Chase Hansen

Personal information
- Born:: May 20, 1993 (age 31) Provo, Utah, U.S.
- Height:: 6 ft 3 in (1.91 m)
- Weight:: 222 lb (101 kg)

Career information
- High school:: Lone Peak (Highland, Utah)
- College:: Utah (2012, 2015–2018)
- Position:: Linebacker
- Undrafted:: 2019

Career history
- New Orleans Saints (2019–2022);

Career highlights and awards
- First-team All-Pac-12 (2018);

Career NFL statistics
- Total tackles:: 10
- Stats at Pro Football Reference

= Chase Hansen =

American football player (born 1993)

Chase Hansen (born May 20, 1993) is an American professional football linebacker. He played college football at Utah.

==Collegiate career==
Hansen redshirted his true freshman season. He left the team after his freshman year to go on a LDS Mission to Brisbane, Australia. He returned before the 2015 season and played both quarterback and safety as a redshirt freshman. He played safety as a redshirt sophomore and moved to linebacker at the end of his redshirt junior year. As a senior, Hansen had 114 tackles, 22 tackles for a loss, and 5.0 sacks with two interceptions and was named first-team All-Pac-12 and a second-team All-American by the Football Writers Association of America and Sporting News.

==Professional career==
Hansen was signed by the New Orleans Saints as an undrafted free agent on May 2, 2019. He was waived on May 10, but re-signed four days later. Hansen was placed on the Non-football Injury list in July and missed his rookie season due to a back injury.

Hansen made the Saints' initial roster out of training camp in 2020. He made his NFL debut on September 13, 2020, in the season opener against the Tampa Bay Buccaneers.

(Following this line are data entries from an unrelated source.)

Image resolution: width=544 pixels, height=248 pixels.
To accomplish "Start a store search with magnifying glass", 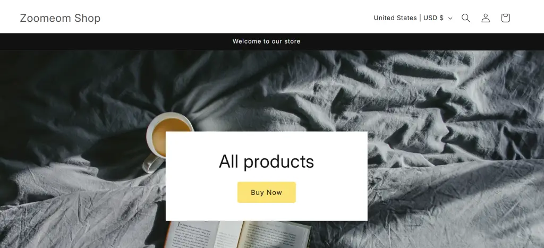I will [x=465, y=18].
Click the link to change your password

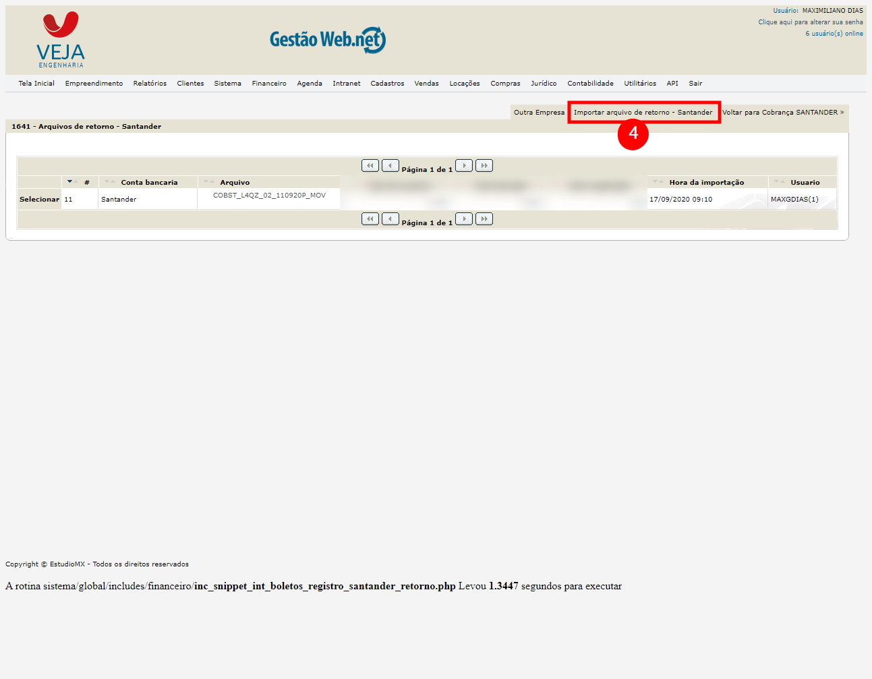tap(810, 22)
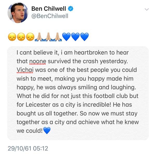Click the first sad face emoji
Image resolution: width=156 pixels, height=156 pixels.
12,38
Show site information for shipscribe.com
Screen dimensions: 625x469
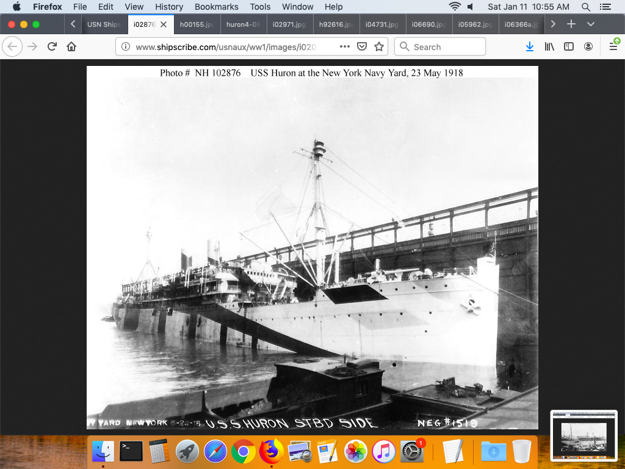click(125, 47)
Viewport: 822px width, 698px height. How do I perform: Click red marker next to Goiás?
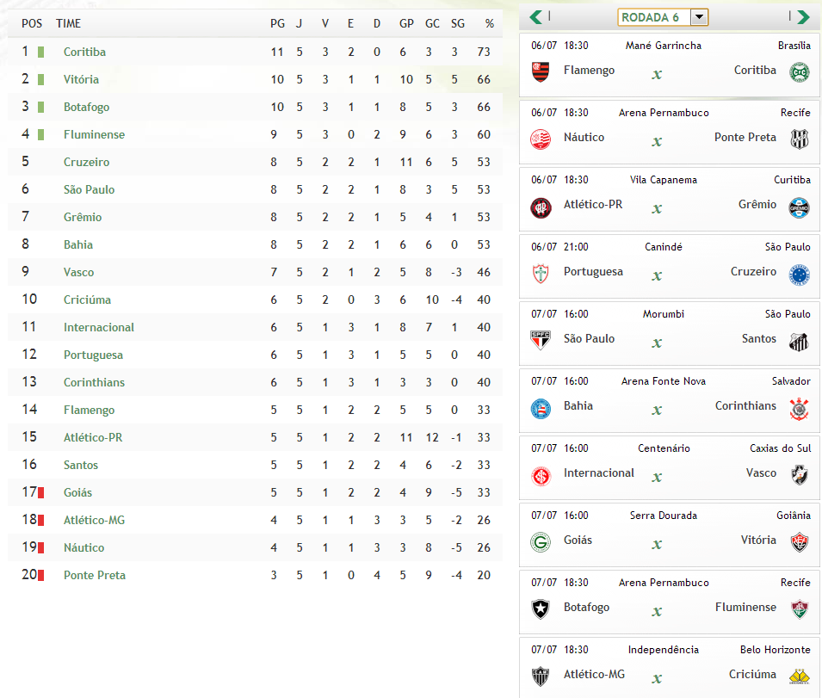pyautogui.click(x=40, y=492)
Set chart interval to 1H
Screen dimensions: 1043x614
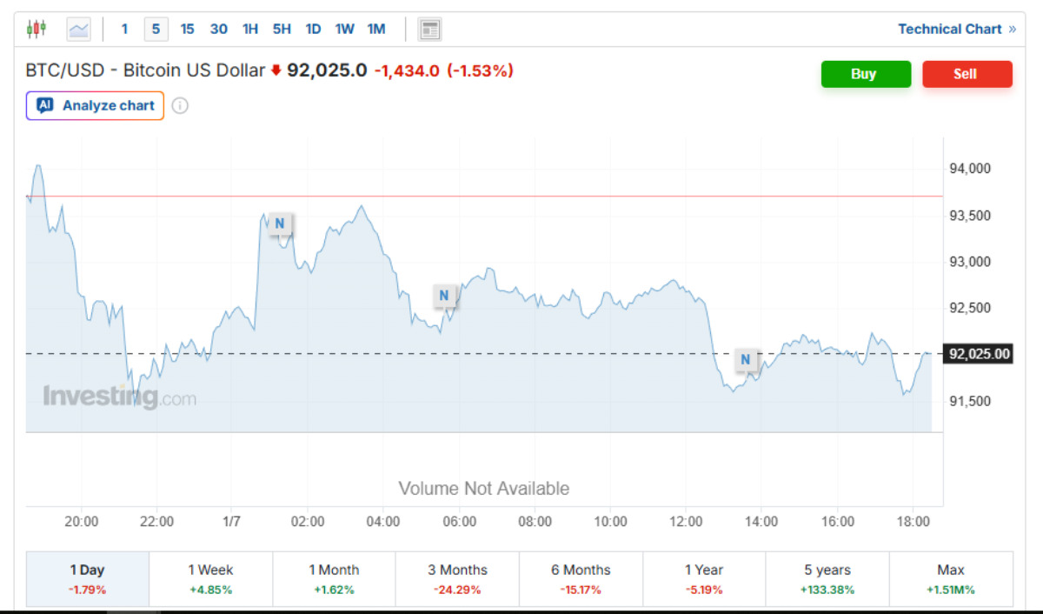click(x=250, y=30)
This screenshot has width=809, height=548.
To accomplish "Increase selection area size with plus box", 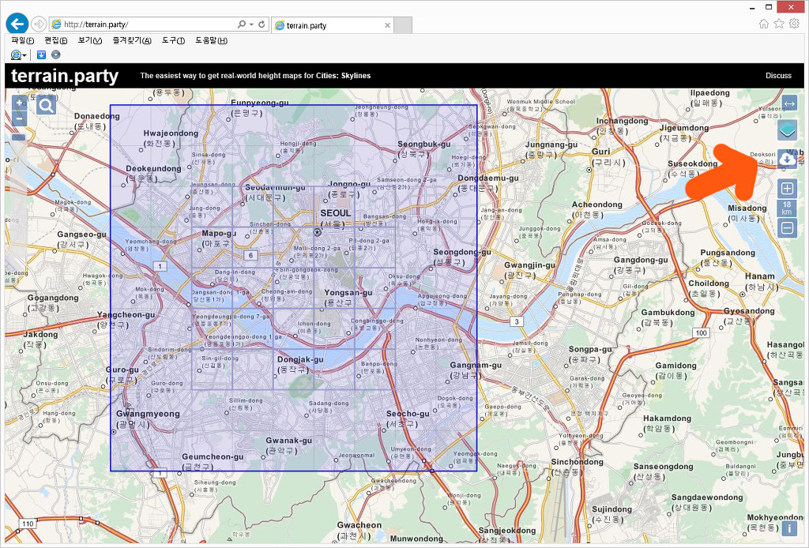I will tap(787, 189).
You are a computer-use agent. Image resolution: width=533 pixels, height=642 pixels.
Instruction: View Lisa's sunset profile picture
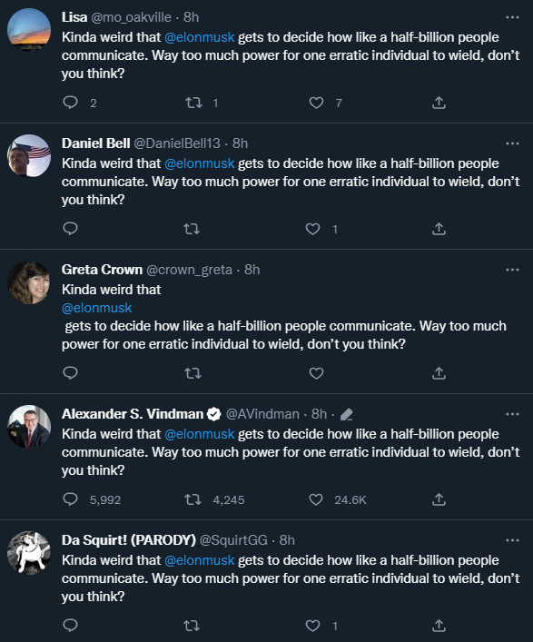pyautogui.click(x=29, y=29)
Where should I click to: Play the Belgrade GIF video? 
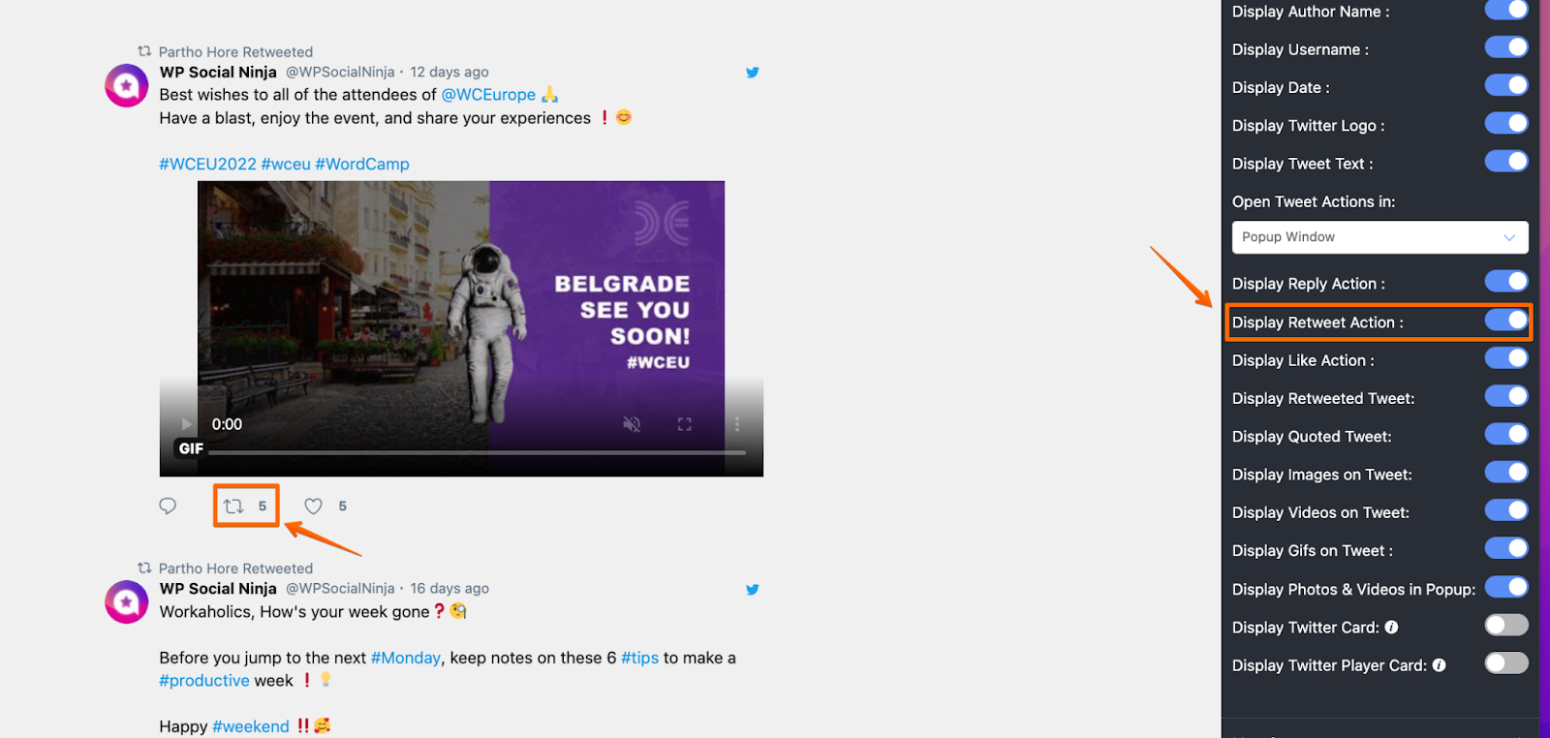[186, 424]
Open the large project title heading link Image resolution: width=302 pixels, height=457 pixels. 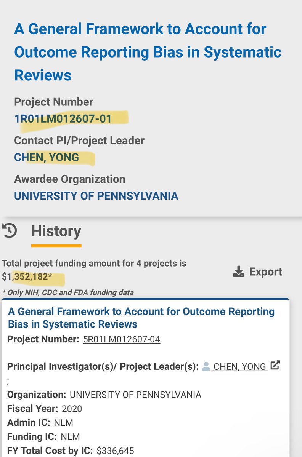pos(148,52)
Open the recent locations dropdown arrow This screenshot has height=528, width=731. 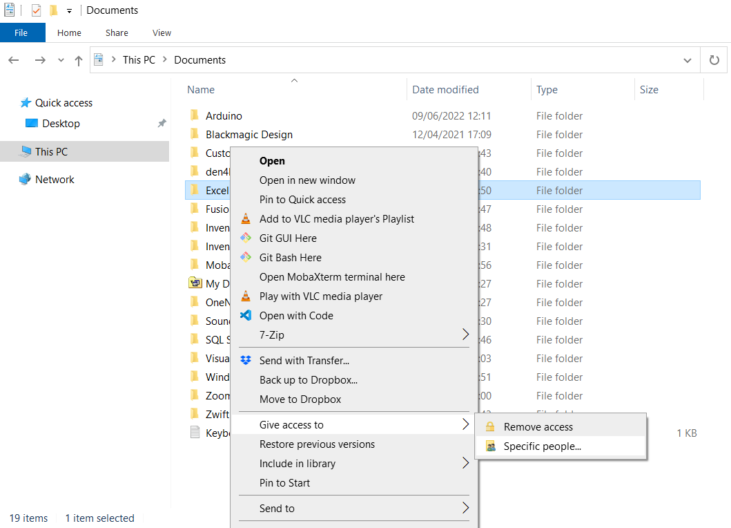61,60
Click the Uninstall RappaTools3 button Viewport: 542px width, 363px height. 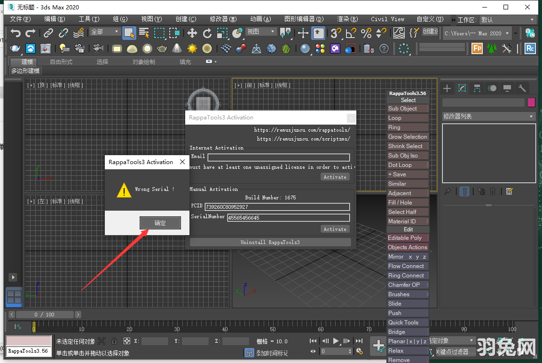(x=270, y=242)
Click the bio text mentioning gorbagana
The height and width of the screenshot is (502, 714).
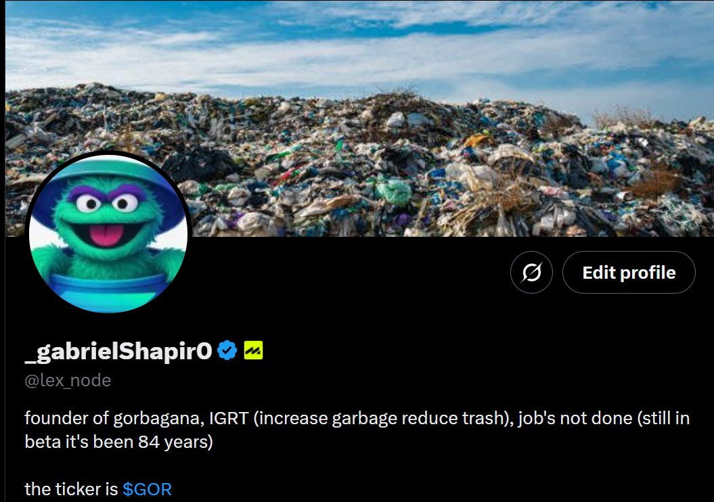coord(357,430)
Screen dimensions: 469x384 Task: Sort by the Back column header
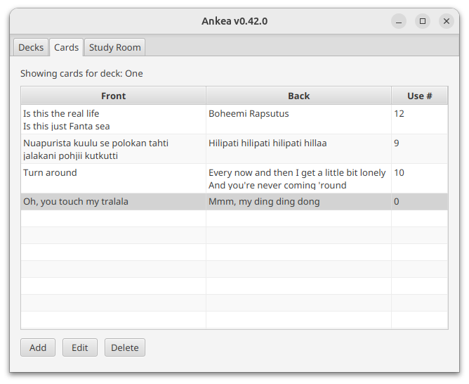point(298,96)
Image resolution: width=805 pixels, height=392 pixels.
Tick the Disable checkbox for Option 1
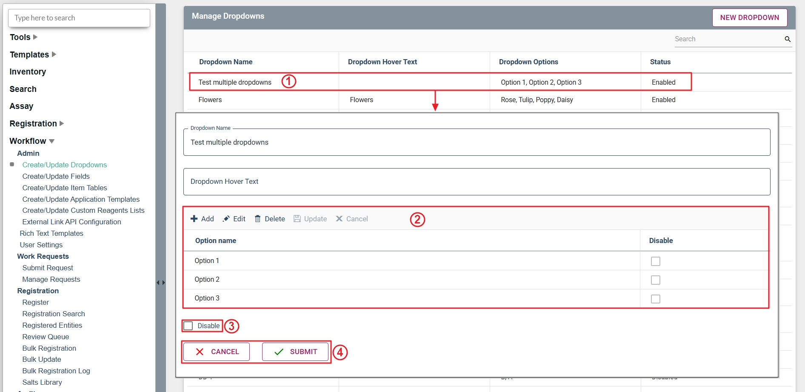656,261
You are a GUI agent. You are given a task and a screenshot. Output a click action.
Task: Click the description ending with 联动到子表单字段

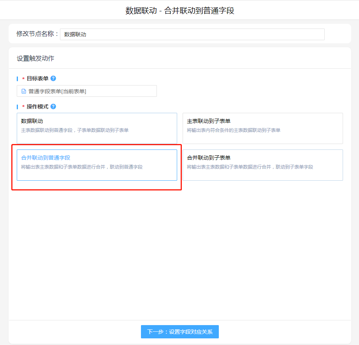tap(250, 167)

He was placed on injured reserve on October 3, 2020. He was activated on November 13, 2020. Hansen was then waived on November 24, 2020, and re-signed to the practice squad two days later. He was elevated to the active roster on January 2, 2021, for the team's week 17 game against the Carolina Panthers, and reverted to the practice squad after the game. He was elevated again on January 9 and January 16 for the wild card and divisional playoff games against the Chicago Bears and Tampa Bay Buccaneers, and reverted to the practice squad again after each game. On January 18, 2021, Hansen signed a reserve/futures contract with the Saints.

On September 18, 2021, Hansen was placed on injured reserve. He was activated on November 8, then released the next day. He was signed to the practice squad on November 13.

On August 8, 2022, Hansen was brought back by the New Orleans Saints. He was waived on August 30, 2022, and signed to the practice squad the next day. He was elevated to the active roster on September 6, 2022. He was placed on injured reserve on November 7. He was designated to return from injured reserve on December 14, 2022, and activated for Week 15. Hansen did not receive a qualifying offer from the Saints following the season and became a free agent on March 15, 2023.